I have run now the ParStokes Solver and I am comparing to the "normal" Navier-Stokes Solver (with FlowModel=Stokes) and I get in some regions rather large differences. I haven't yet played around a lot with the different parameters (for ex. convergence tolerances), but I was wondering what has already been done in terms of comparison?
Am I right assuming that the solution of the "normal" Navier-Stokes (direct solution for the linear part and fully converged for the nonlinear part) should be considered as the "real" one, so in principle I should tune the different parameters from the ParStokes to get as close as possible to the Navier-Stokes solution?

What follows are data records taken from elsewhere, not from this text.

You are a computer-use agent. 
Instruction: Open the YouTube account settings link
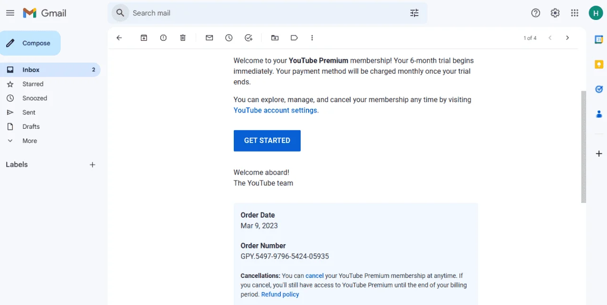[x=276, y=110]
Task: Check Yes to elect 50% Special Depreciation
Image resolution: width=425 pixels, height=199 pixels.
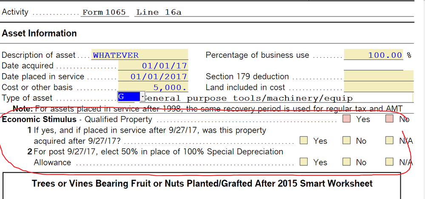Action: tap(303, 162)
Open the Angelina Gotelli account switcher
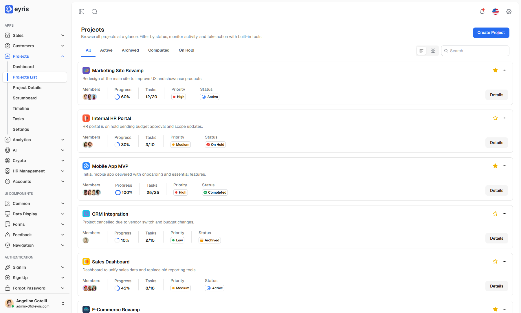Viewport: 521px width, 313px height. 35,303
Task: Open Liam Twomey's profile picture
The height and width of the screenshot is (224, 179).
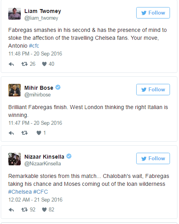Action: click(15, 13)
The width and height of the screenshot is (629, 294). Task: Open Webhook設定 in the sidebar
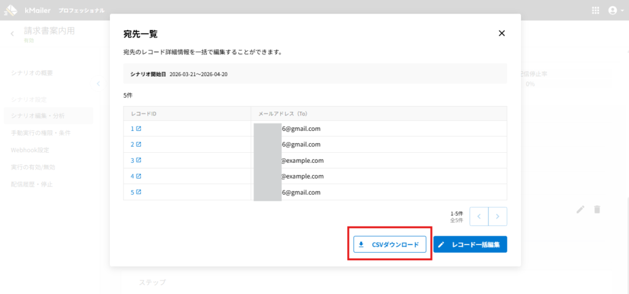click(x=30, y=150)
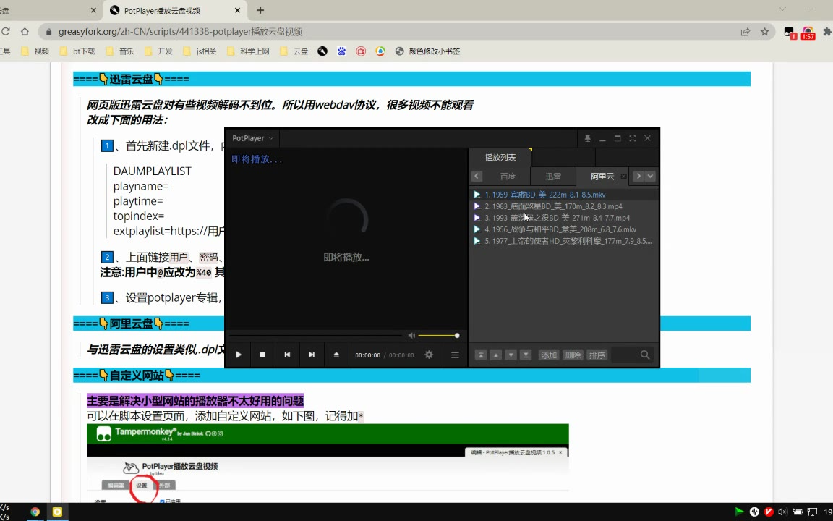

P.S. To Peter/Fab/and others from the last Elmer course: In the meanwhile my ParStokes Solver works - as long as I do restarts only from runs where the ParStokes Solver is already present in the sif-file. I don't know what error I had last week in the end when I had these additional errors, I simply started over and it worked right away.

Re: ParStokes

Posted: 13 Nov 2013, 15:40
by mika

The solutions of the standard NS solver and the ParStokes solver have been compared carefully for several problem setups (including the ISMIP-HOM benchmark cases for which reference results have also been published in the literature) and the solutions have generally been in good agreement. In cases where the finite element stability is close to become an issue (usually via introducing elements with high aspect ratios) larger (but usually localized) differences have been observed, but this may affect the accuracy of the standard NS solution as well and one may pose the question whether comparing two nearly unstable solutions is useful.

Best regards,

Re: ParStokes

Posted: 13 Nov 2013, 19:46
by Martina
Hi Mika,

thanks for your feedback.
Then I should probably play around a bit more with the parameters of the ParSolver and see what happens. I have also to add, that the biggest differences occur in the areas of fast flow caused by basal sliding, that is in areas of very fine mesh resolution (refinement automatically done with yams accordingly to derivations of velocity data) and very high velocities. So maybe I'm already at the limit of the stability? Probably that needs a careful closer look into. I'm not sure if I have time for that right now (I was mainly looking into that because of the Elmer-course), but I'll keep that in mind!